Your tasks
[a] In the article on IoT sensors transforming outcomes, why does flexible working drive demand for real-time data on building use? Answer in one to three sentences.
[b] Update the IoT sensors article by giving again the part that opens with the words containing "Here are five" and closes with "facilities management services.", with "facilities management" changed to "property management".
[c] Go on with the article on how IoT sensors are transforming outcomes, starting after its last sentence.

5 Ways IoT Sensors Are Transforming Outcomes


With more than 73.1 zettabytes (ZB) expected to be generated by IoT devices by 2025, it’s no wonder that companies are struggling to make sense of it all. The question then becomes not how much data a company can collect but rather how it can use it to make valuable business decisions.

Businesses across all industries are restructuring their systems and processes as technology empowers leaders to embrace completely new ways of working. The IoT is central to this digital transformation. According to IoT Analytics, although the growth in the number of connected devices slowed in 2021, shipments are expected to accelerate again over 2022 and 2023, with the total number of IoT devices projected to reach 14.4 billion by the end of 2022.

However, many early adopters of IoT have learned the hard way that sensors do not generate value unless they are part of a holistic restructuring effort focused on leveraging the data collected to generate real-time actions, improve insight and increase productivity.

One of the IoT’s many strengths is its ability to measure very specific and often previously unquantifiable data, but its business case rests on its usefulness in driving improved outcomes.

Further, the IoT is evolving from single point solutions to more comprehensive systems delivering specific sets of actionable data. This shift is enabling automation in businesses, powering productivity gains and increasing operational effectiveness.

See also: Where Does IoT Exist in the World? Expect the Unexpected.

Here are five examples of how IoT sensors are changing outcomes:

Smart Buildings

IoT sensors support a wide array of applications in buildings, particularly for businesses that provide hard or soft facilities management services.

Flexible working is here to stay and is driving demand for real-time data on who is coming into a building, where they are working, and what rooms they use to allocate services efficiently and conserve energy.

Data lines

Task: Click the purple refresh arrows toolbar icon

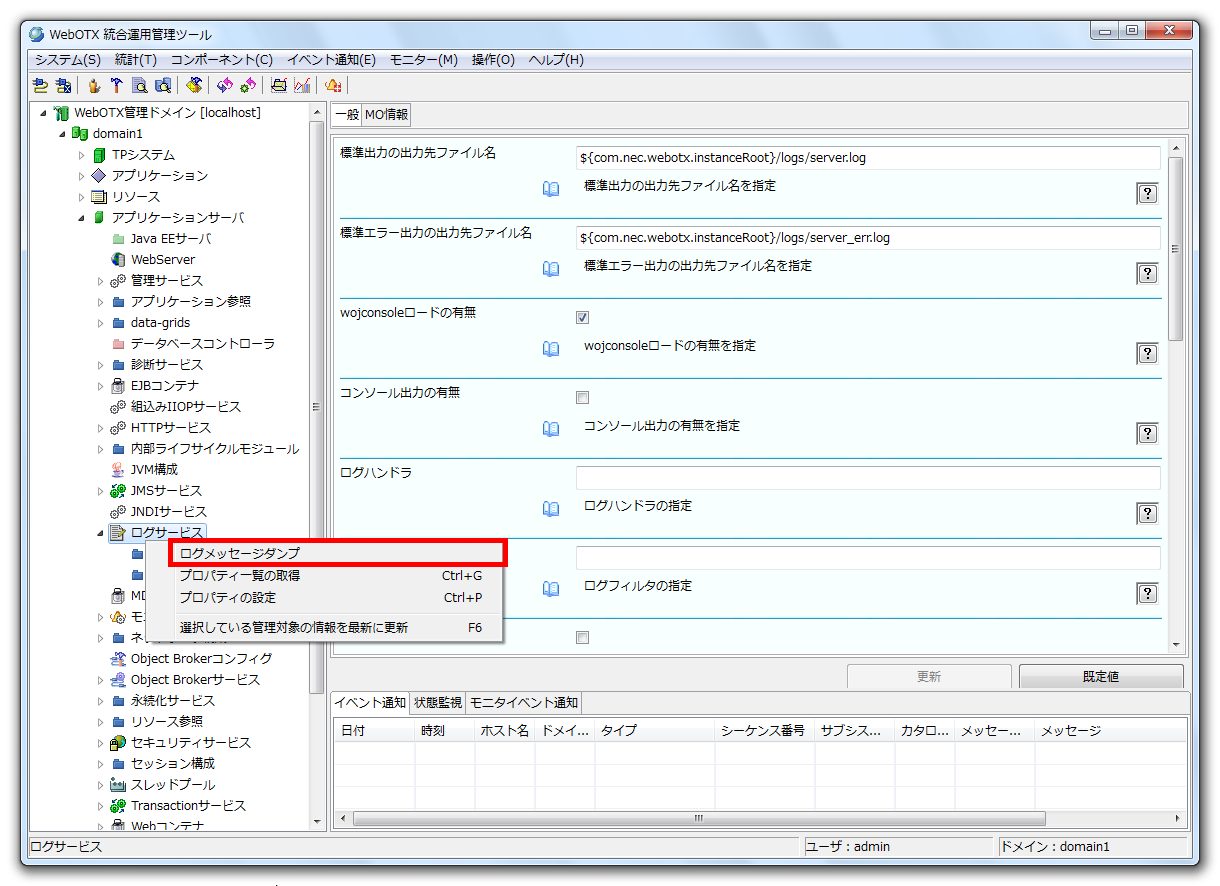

Answers to the tasks
[a] Because flexible working is here to stay, businesses need real-time data on who comes into a building, where they work, and which rooms they use. This data lets them allocate services efficiently and conserve energy.

[b]
Here are five examples of how IoT sensors are changing outcomes:

Smart Buildings

IoT sensors support a wide array of applications in buildings, particularly for businesses that provide hard or soft property management services.

[c]
For example, movement and temperature sensors can monitor desk occupancy and room use for collaborative areas such as meeting rooms. This data can be leveraged to drive dynamic scheduling for facilities management teams, giving them real-time information on which areas need cleaning and restocking first. Over time, the data can be used to identify trends and spot patterns in room usage.

Counting door openings or how many people are sitting in a given room does not provide much value on its own. However, when you track it over time, you empower managers, teams, and edge workers to make more informed decisions.

Sensors can also help to monitor a building’s energy consumption and run HVAC systems more efficiently while still maintaining the target temperature.

Rather than enabling a “Big Brother” future, smart buildings provide increased productivity and empower everyone with better information.

See also: Smart Spaces: The Benefits of Energy Harvesting IoT Sensors

Smart Bathrooms

Whether it’s a bustling airport or a coffee shop, the condition of the bathrooms in any business leaves an enduring impression, for better or worse, making them critical to the customer or user experience. It’s widely recognized that input-led cleaning routines and working to fixed schedules are a crude and ineffective way of working, but without sensors, it is impossible to move to a productive, output-led model.

Sensors monitor door openings, and in heavily used washrooms, it can be viable to use sensors to monitor the stock of consumables – soap, toilet paper, and whether the trash needs to be emptied.

This data can be amplified through real-time, dynamic dashboards, as well as feeding into any workflow management applications to direct cleaners to the busiest bathrooms. This substantially improves efficiency. Many businesses have been able to reduce expenses associated with cleaning by as much as two-thirds.

Crucially, this does not come at the cost of quality – in fact, it enables cleaning teams to maintain washrooms to a far higher standard for the best possible experience.

Intelligent Assets

Asset management has traditionally been led by a mixture of reactive maintenance and planned predictive maintenance, with manual reporting and extensive paperwork surrounding both processes.

Again, the IoT facilitates better outcomes. For example, sensors can measure the power draw of an asset such as an air conditioning unit and automatically push out a notification to the maintenance team if there is a surge in the power draw that typically suggests a fault.

The feedback loop from sensor alert to response can be completed using a workflow management platform, first generating the action and then confirming the issue has been addressed.

This materially reduces response times, completely eliminating the manual process of requesting, chasing, and confirming calling out the maintenance team.

Smart Transport Hubs

Whether it’s an airport, a train station, or a large multi-modal transport hub, real-time dynamic data delivered by the IoT transforms the chaos of information, incidents, and actions occurring over a typical day into informed decisions and increased productivity.

Lighting and ventilation assets critical to passenger and worker safety and health can be monitored using sensors, automating callouts to maintenance.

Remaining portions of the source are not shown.